**PROBLEM DETAILS:** Rescale the listing from its beginning through the line containing "Action: click(68, 444)", both ends included. Reproduce every line, requests too, and multiply each click coordinate in the answers by 2.35, rounding to whole numbers with halves rounded up. Leave the pictures out.

**Some records:**

---------------

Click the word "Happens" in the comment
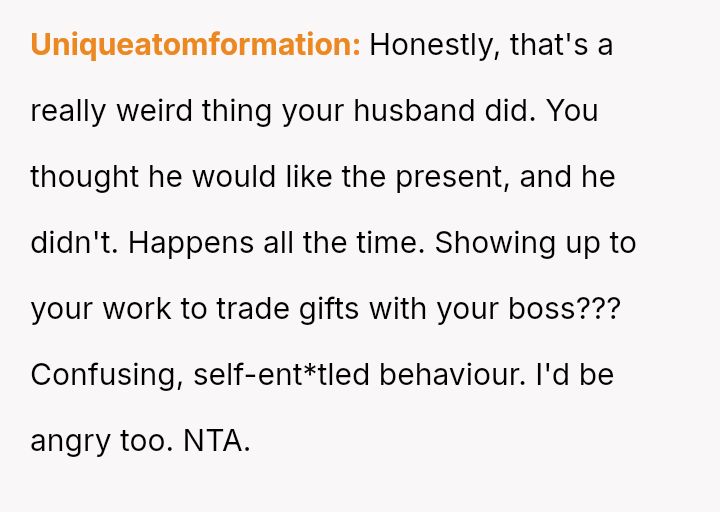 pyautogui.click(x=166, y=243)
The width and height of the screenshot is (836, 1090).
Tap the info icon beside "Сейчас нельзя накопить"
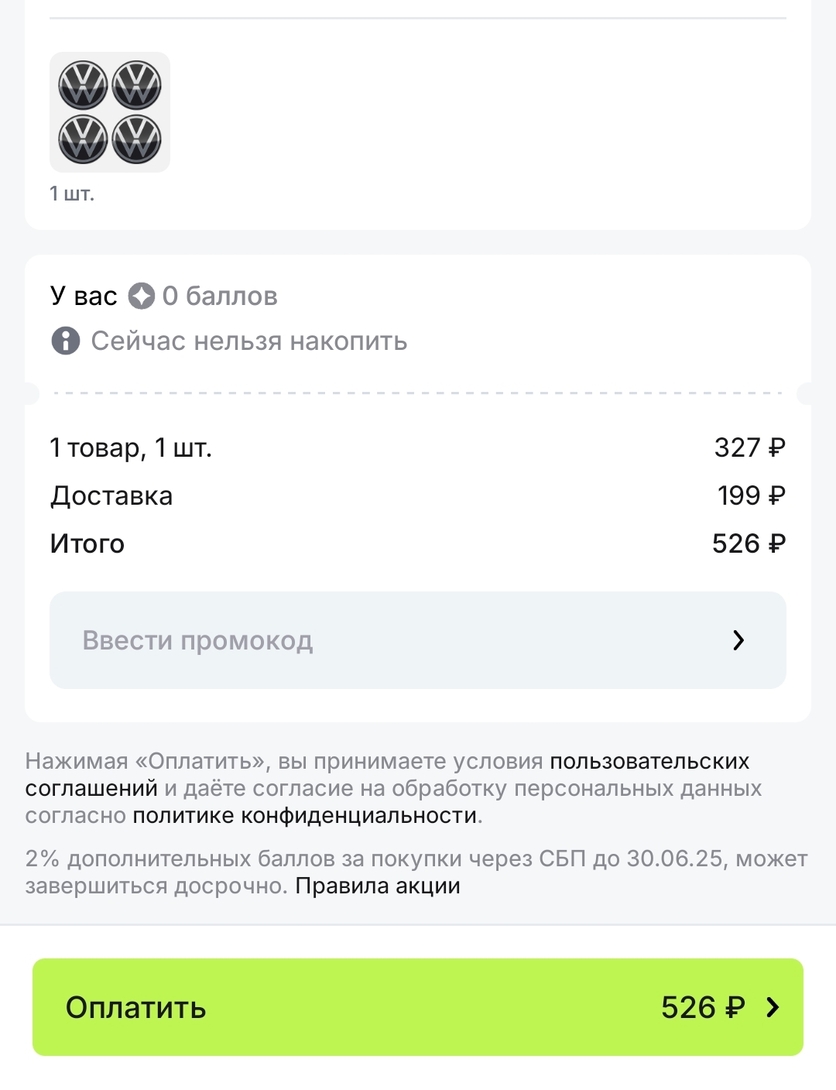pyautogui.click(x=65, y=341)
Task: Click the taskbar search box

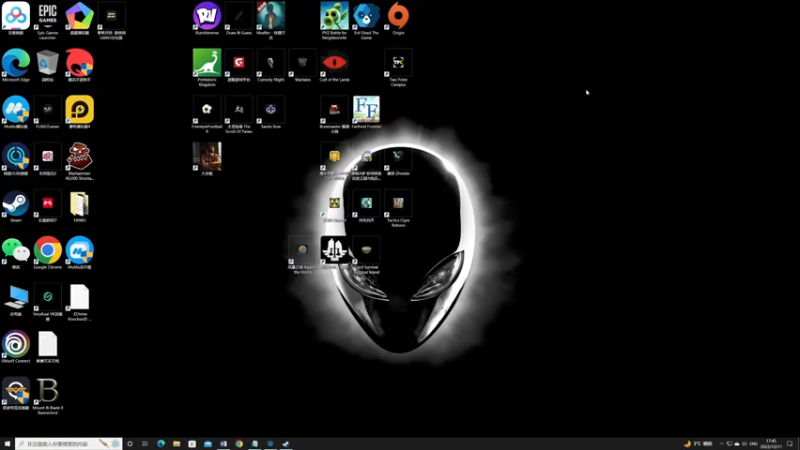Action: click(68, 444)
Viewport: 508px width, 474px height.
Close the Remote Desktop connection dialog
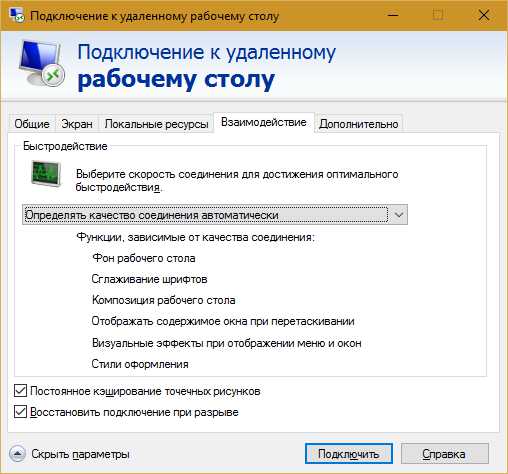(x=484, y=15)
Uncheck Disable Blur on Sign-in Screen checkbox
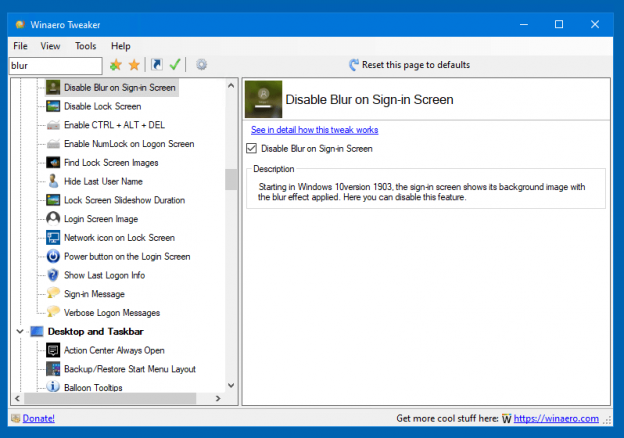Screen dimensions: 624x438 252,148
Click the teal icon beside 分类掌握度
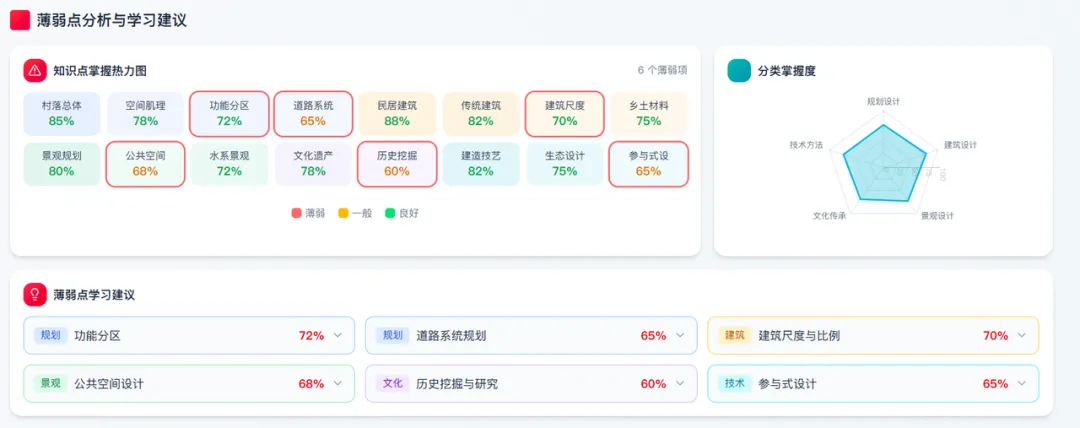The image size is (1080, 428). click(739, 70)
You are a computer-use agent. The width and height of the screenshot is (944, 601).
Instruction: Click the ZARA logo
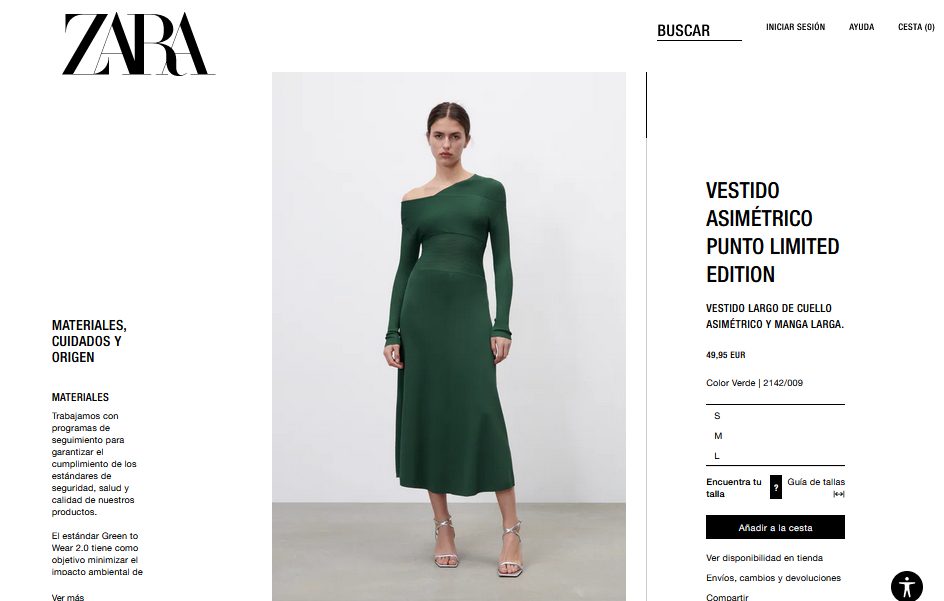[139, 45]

---------------

**SOLUTION FOR THIS TASK:**
Click the word "Happens" in the comment
 pyautogui.click(x=390, y=571)
The width and height of the screenshot is (836, 1090).
Tap the info icon beside "Сейчас нельзя накопить"
pyautogui.click(x=153, y=801)
Task: Click the taskbar search box

Action: click(160, 1043)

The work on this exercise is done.